A 56-year-old woman presents to the emergency department complaining of progressive weakness for the past 3 weeks. Prior to the onset of her symptoms, she was able to ambulate without assistance, and she was fully independent with all her daily activities. Approximately 3 weeks ago, she noted some weakness in her arms and legs on both sides which has progressed to a point where she is having trouble walking up the stairs or lifting any heavy objects. She says it has been difficult for her to get herself up from a chair as well. She has been mostly sitting on her couch or bedbound in the past couple days. She says she has been taking lisinopril for hypertension and atorvastatin for hyperlipidemia for the past five months. On review of systems, she denies fever, recent travel, recent vaccination, sick contacts, chest pain, difficulty breathing, recent trauma or injury, or urinary and bowel incontinence. She denies alcohol or substance use. She works as a gardener. Physical examination shows bilateral weakness in her proximal arms and legs with 3/5 strength in the affected areas. Her brachial and patellar reflexes are 2+. Distal pulses are 2+. Laboratory findings show elevated creatine kinase of 2300 IU/L. TSH is within normal limits.
Considering the most likely diagnosis, which of the following is the most appropriate next step in management?

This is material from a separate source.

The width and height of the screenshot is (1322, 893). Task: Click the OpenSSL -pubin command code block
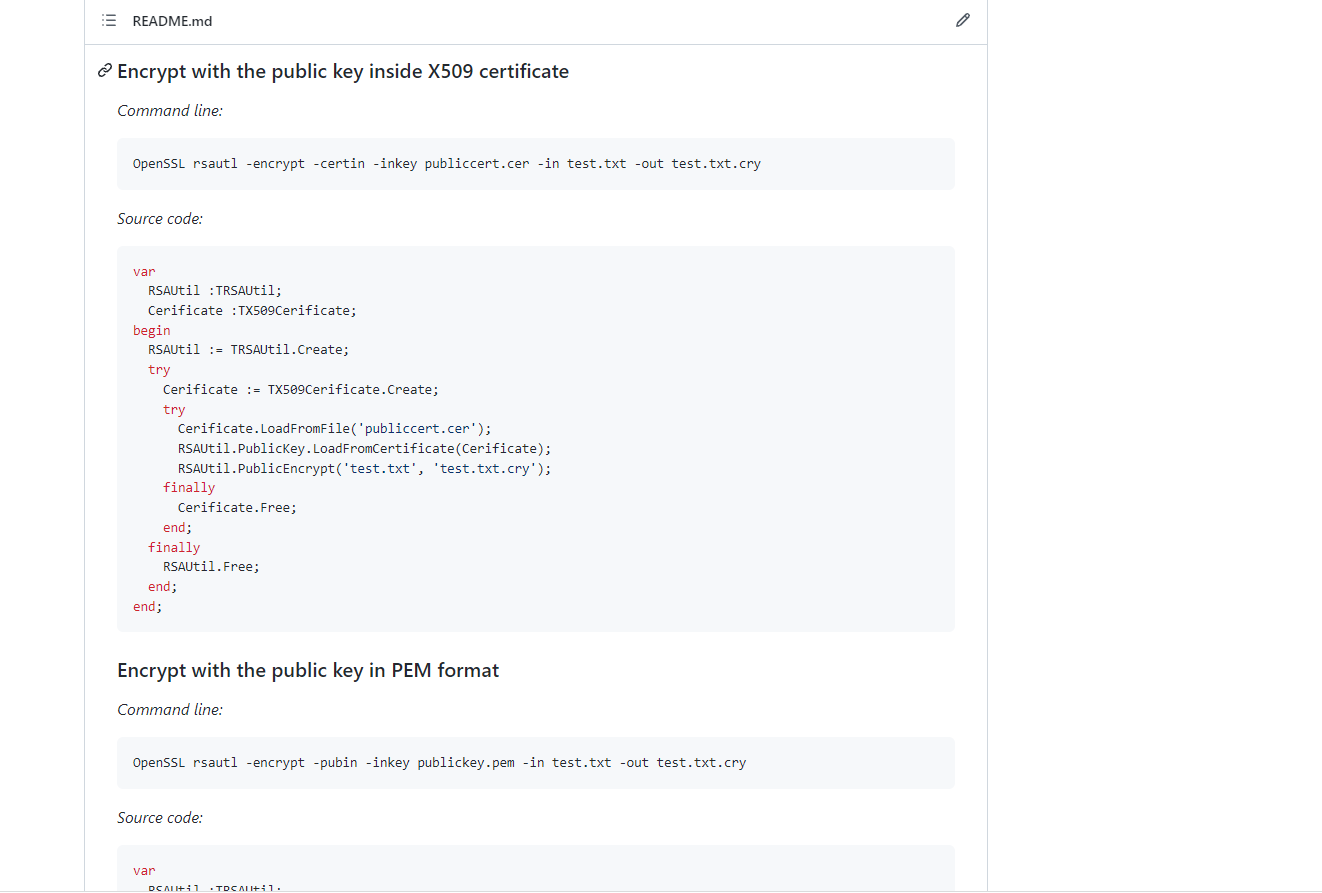coord(439,763)
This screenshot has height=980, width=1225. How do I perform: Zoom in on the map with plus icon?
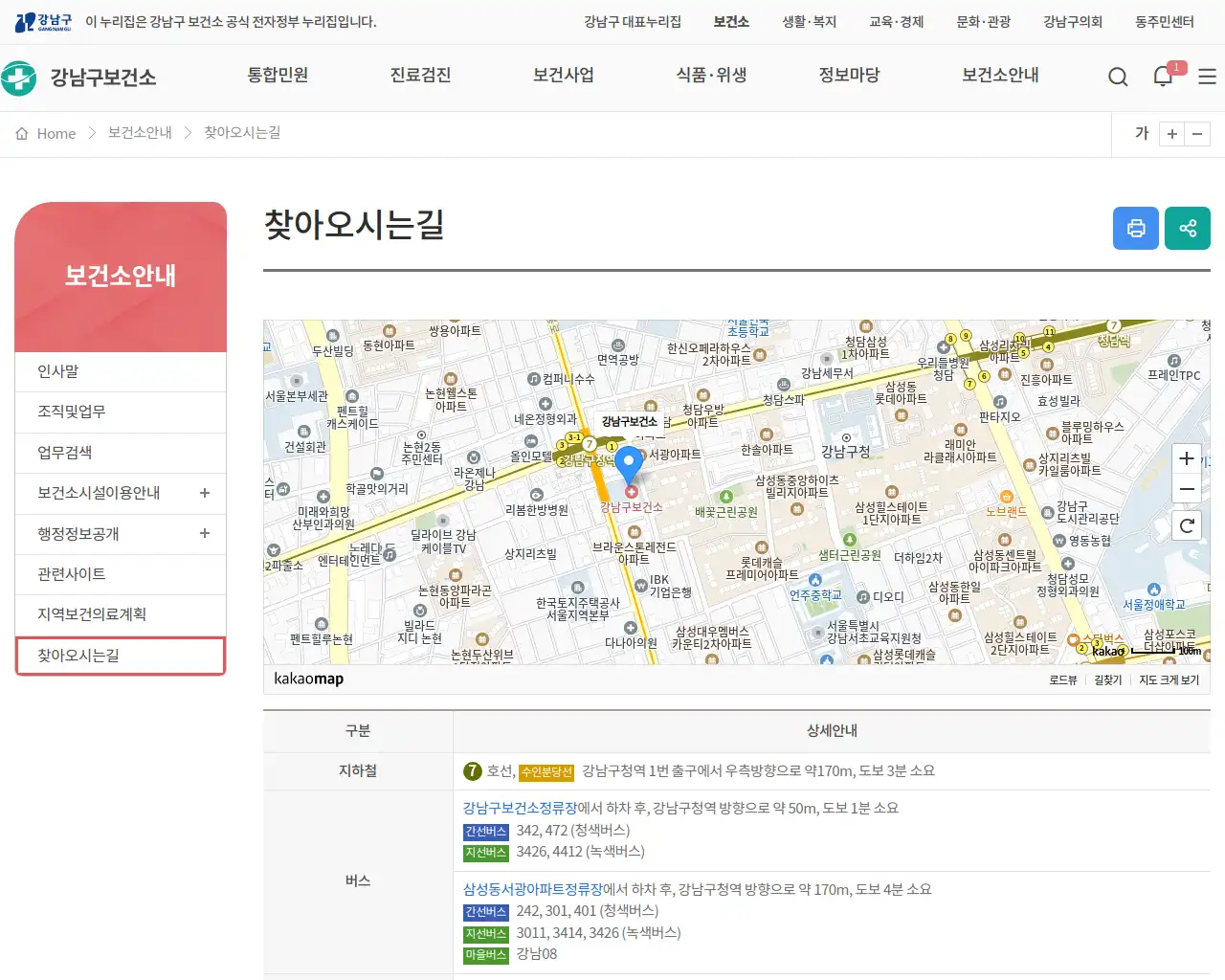click(x=1186, y=458)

B) Discontinue atorvastatin
This patient’s clinical presentation is most consistent with statin-induced myopathy. Complaints such as difficulty walking up the stairs, lifting heavy objects, and standing up from a chair are classic presentations of proximal muscle weakness, which is a characteristic finding in patients with statin-induced autoimmune myopathy. There is generally no correlation between the onset of autoimmune activity and how long a patient has been taking a statin. Symptoms may occur soon after the initiation of a statin or they may also appear years after. The mechanism is due to the development of autoantibodies against HMG-CoA reductase, which can be ordered if suspicion is high. However, the most appropriate next step for treatment is discontinuation of the suspected eliciting agent for the most likely differential. Spontaneous improvement in symptoms should be expected within days to weeks. Creatine kinase should be reassessed in 8 weeks to ensure resolution of muscle damage.
Answer choice A: Consult Neurology, is incorrect. Although evaluation by a specialist is important down the line, the first step would be to stop the suspected eliciting agent.

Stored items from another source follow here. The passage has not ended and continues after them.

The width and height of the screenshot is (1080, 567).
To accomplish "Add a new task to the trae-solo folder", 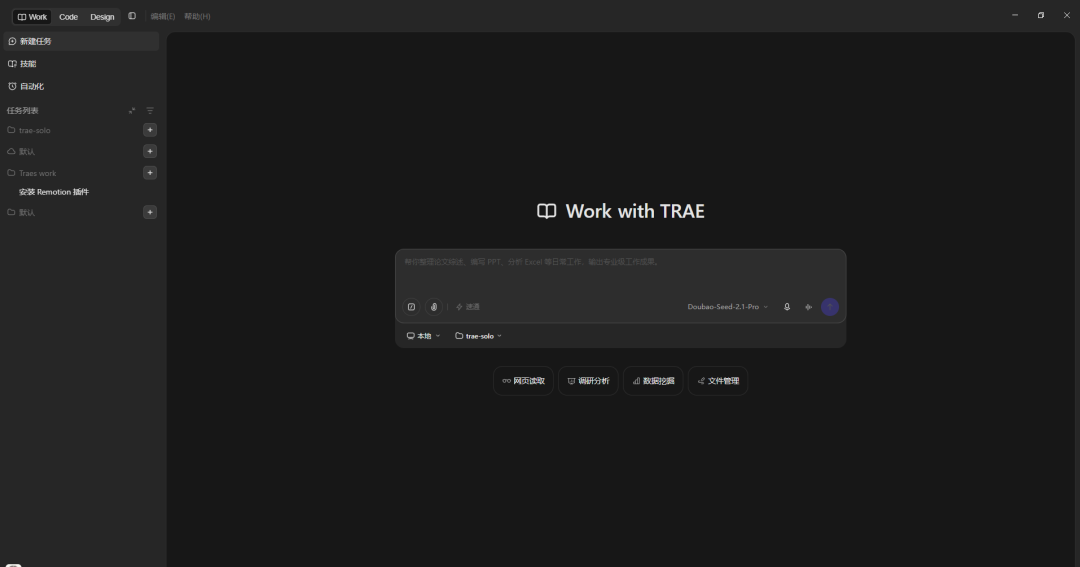I will point(149,130).
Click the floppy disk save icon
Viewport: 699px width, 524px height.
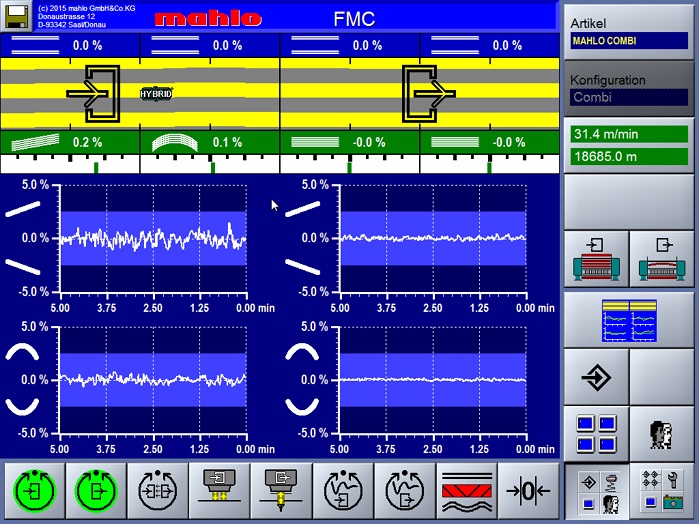coord(17,16)

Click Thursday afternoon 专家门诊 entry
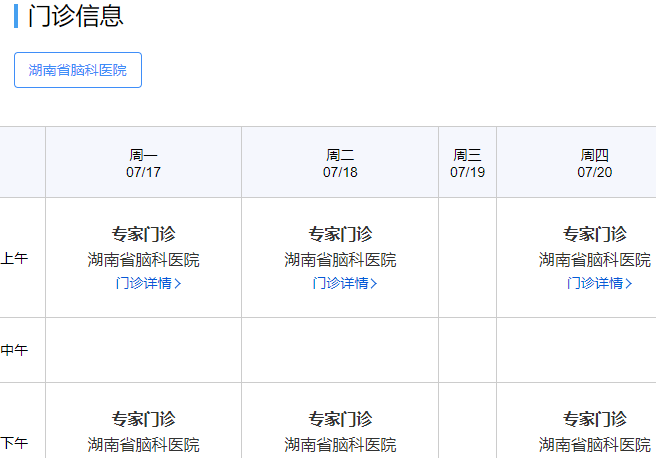(x=594, y=419)
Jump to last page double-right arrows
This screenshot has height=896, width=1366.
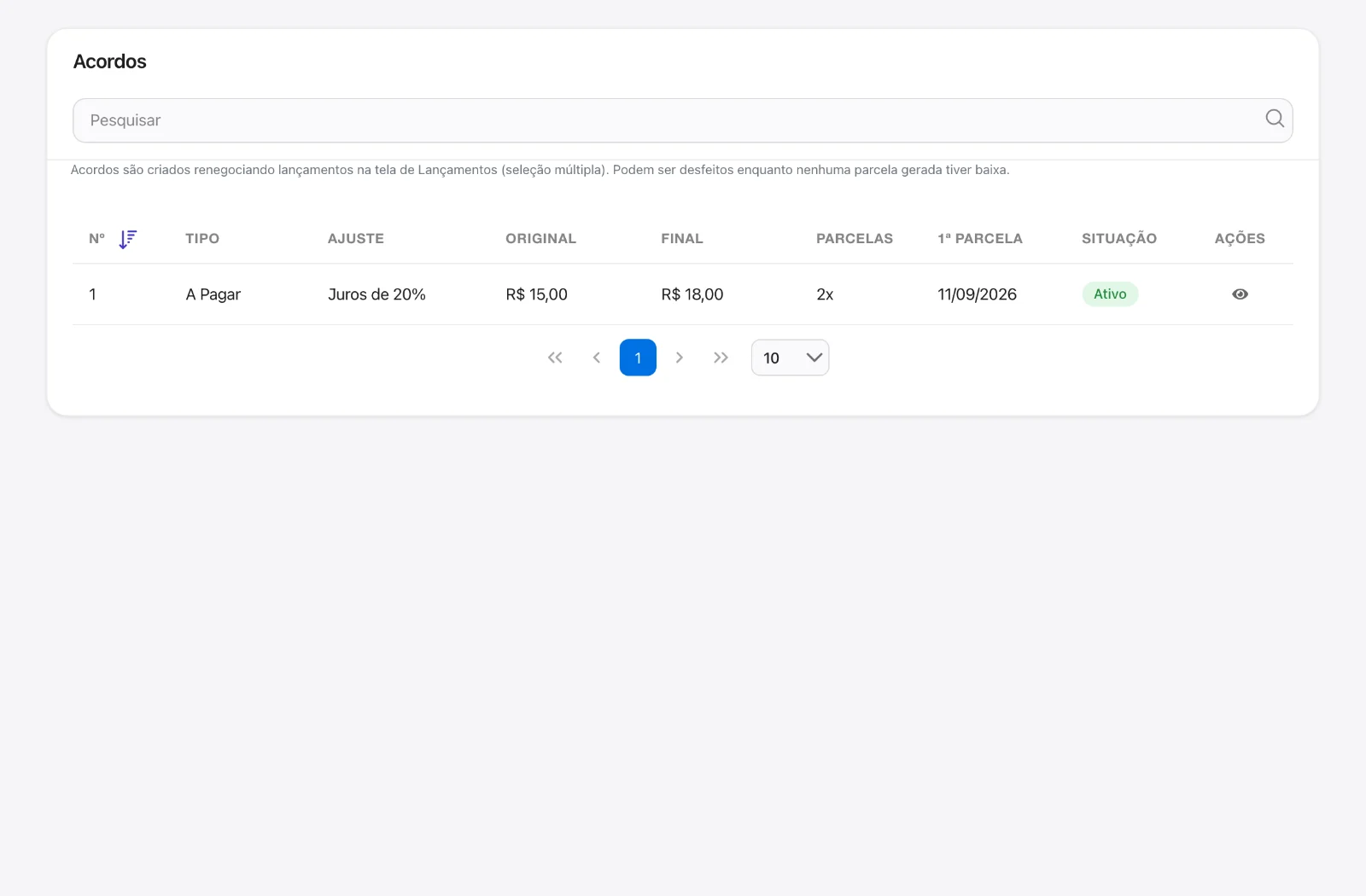(x=721, y=358)
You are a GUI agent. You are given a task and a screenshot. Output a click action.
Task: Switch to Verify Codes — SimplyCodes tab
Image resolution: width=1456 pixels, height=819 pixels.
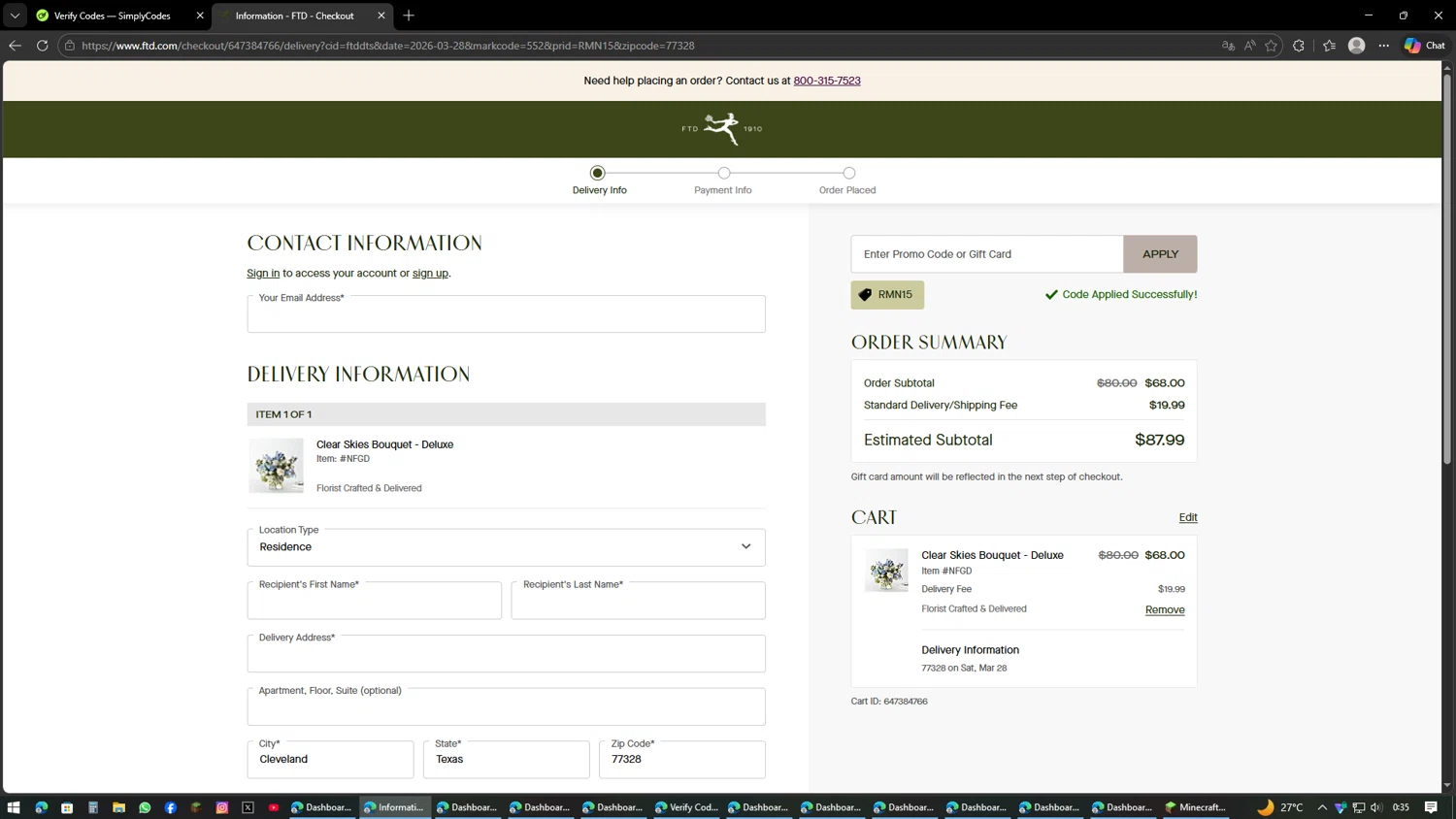point(112,16)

Answer choice C: Obtain anti–acetylcholine receptor antibody, is incorrect. Anti-acetylcholine receptor antibody is associated with myasthenia gravis, which presents as muscle weakness after repetitive use. Most patients describe weakness that is worse at the end of the day. Associated symptoms include ptosis, diplopia, dysphagia, and dysarthria which are absent in this patient.
Answer choice D: Obtain anti-HMG-CoA reductase autoantibody, is incorrect. As described above, anti-HMG-CoA reductase autoantibody should be obtained if suspicion for statin induced myopathy is high. However, the most appropriate next step is discontinuation of the eliciting agent prior to further work up. As long as the patient remains on the medication, it could lead to further muscle damage.
Answer choice E: Obtain CT of the head, is incorrect. The patient’s symmetrical proximal muscle weakness is less likely due to an acute stroke process. Suspicion is low.
Key Learning Point
Although statin-induced myopathy is very rare, when a patient presents with proximal muscle weakness or muscle pain while they are taking a statin, check for creatine kinase level. Discontinue statin if the level is elevated.